Sometimes my anxiety runs rampant. I catch myself moving my foot as if I’m slamming the brakes in a car. I guess I want time to come to a screeching halt, as if I’m in the driver’s seat. But I’m not. It’s the out of control feeling I can’t stand. And though I have anxiety every day, Sundays are the worst, as documented here.
I’ve always hated Sundays from the time I was little, I guess because I NEVER wanted to go to school, especially on Mondays. I used to get a feeling of dread when I got older, too when I had a full-time job. The Sunday Night Blues or Case of the Sundays was always present, no matter what age or circumstance I faced.
And today, even though I don’t work outside the home, I feel it. The threat of responsibility looming is just too much to take and I feel the tightness in my chest and butterflies in my belly. It makes no sense to me — I don’t have anything unusual happening this week, nothing to be all doom and gloom about.

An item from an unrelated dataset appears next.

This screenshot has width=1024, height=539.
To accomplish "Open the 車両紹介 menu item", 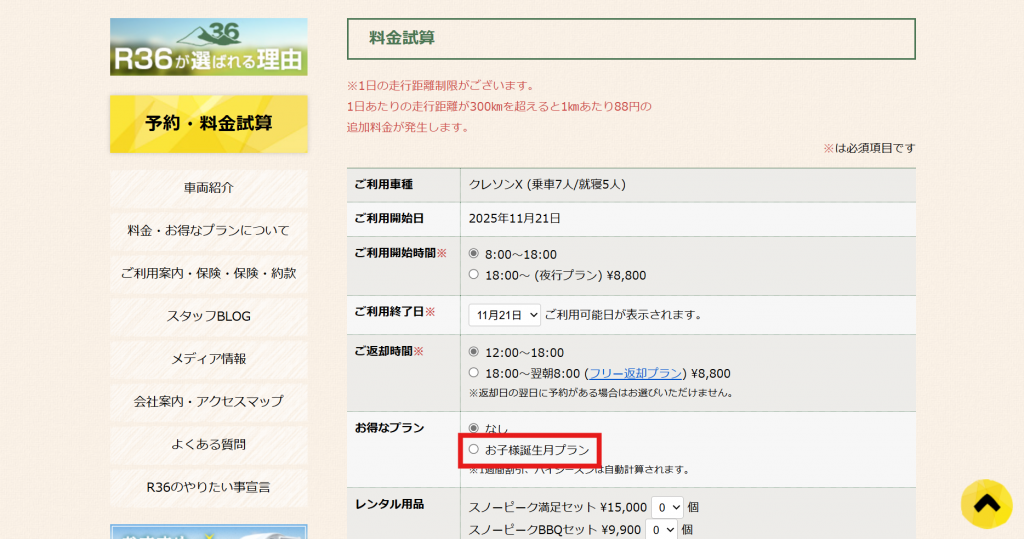I will coord(209,188).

But it’s there. At least, it’s consistent.
I try really hard to have a “countdown” methodology about anything — like countdown to Christmas, to the weekend, to my birthday, etc. So, as much as I’d like to look ahead to Valentine’s or my birthday, I need to be here, now. I look ahead at this week’s events, but that’s as much as I’ll let myself look.
It may sound silly, but as depressed as I am and how often, I get wrapped up in looking ahead and squander the perfectly good time I already have. I don’t want that. I don’t know how much time I have where I’m lucid and not depressed. I need to make hay when the sun shines, as my daddy says.

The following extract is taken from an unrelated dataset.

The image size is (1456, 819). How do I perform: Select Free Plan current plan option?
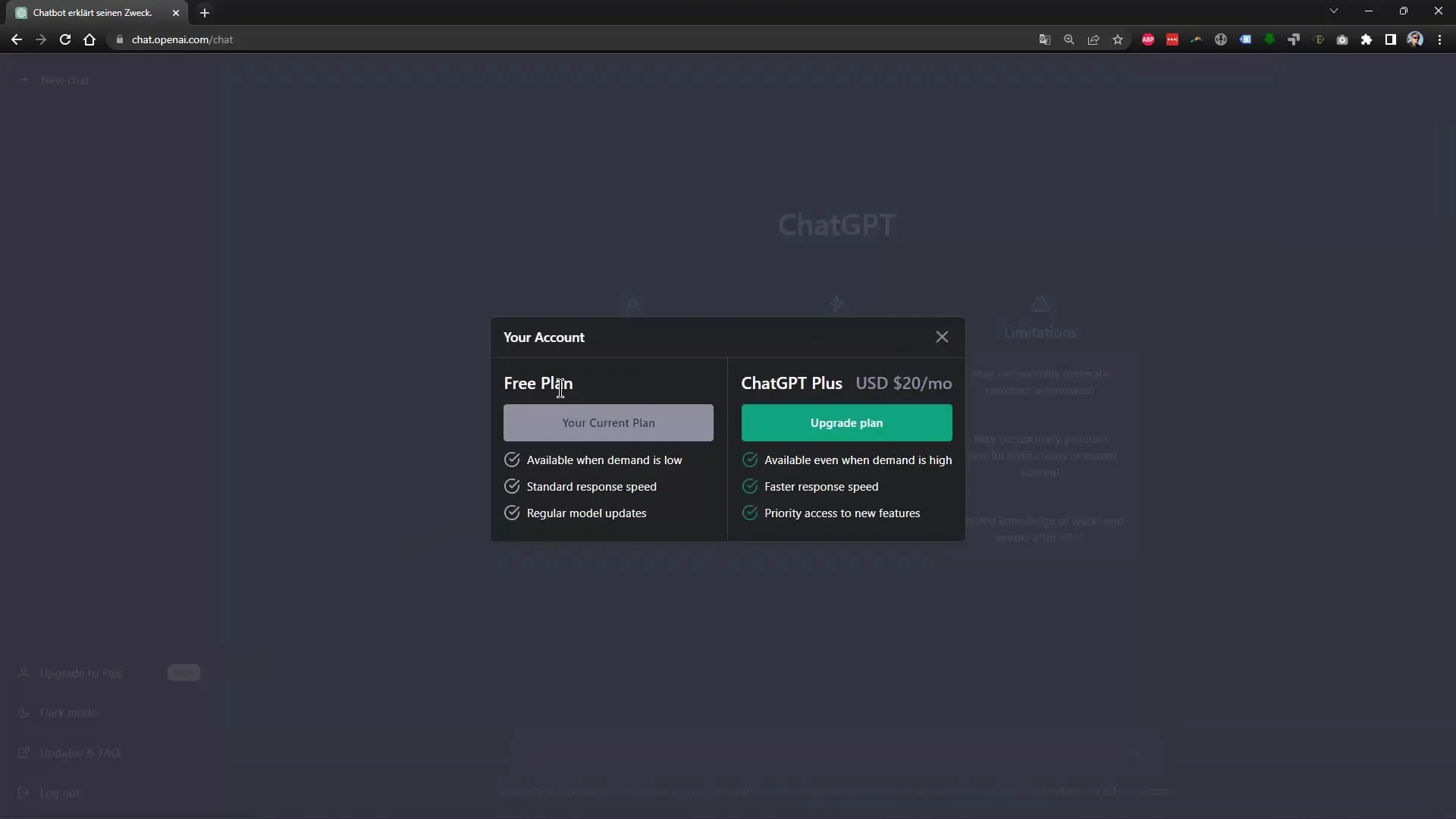(608, 422)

I still feel a nagging feeling in my belly, and I realize that I have an ECT treatment Friday. I wasn’t supposed to have it until March 5, but last week I felt the all-too-familiar signs of a depressive episode, so I moved my appointment up to stop it in its tracks. And even though I know it will make me better, I still get anxious and scared. Even though the past couple treatments have been pleasant. Even though…
Just thinking about it, I have a white-hot feeling pass from my head to my toes. It’s adrenaline, I think. And fear. I feel my foot try and stomp on the imaginary brakes and start to sweat.
Ugh, I’m not a stupid person. I should be able to address my fear and anxiety with the logic that I mentioned. Tears are threatening. I’m scared.
But come Friday, I will joke with the nurses. I will ask my favorite nurse to hold my hand while they put me under anesthesia. I will wake up 15 to 20 minutes later, not even knowing whether I’ve had the treatment. I’ll irritate David by (unknowingly) asking him the same questions over and over on the way home. I’ll get Chick Fil A on the two-hour drive and fall asleep until we reach home. I will be a better version of myself, a more patient and loving one. I’ll be free (for now) of self hatred and self judgement. And if that’s not the case, I’ll go back weeks later and repeat the same thing, always hoping to get the best version of Heather I can get, born out of fear and an induced seizure.
Whatever version, I know it will be a pretty perfect version of myself….just with amnesia and neurons that are unruly af. And hey, maybe the Sunday Night Blues will disappear for awhile. But I won’t countdown until they do. That, I refuse.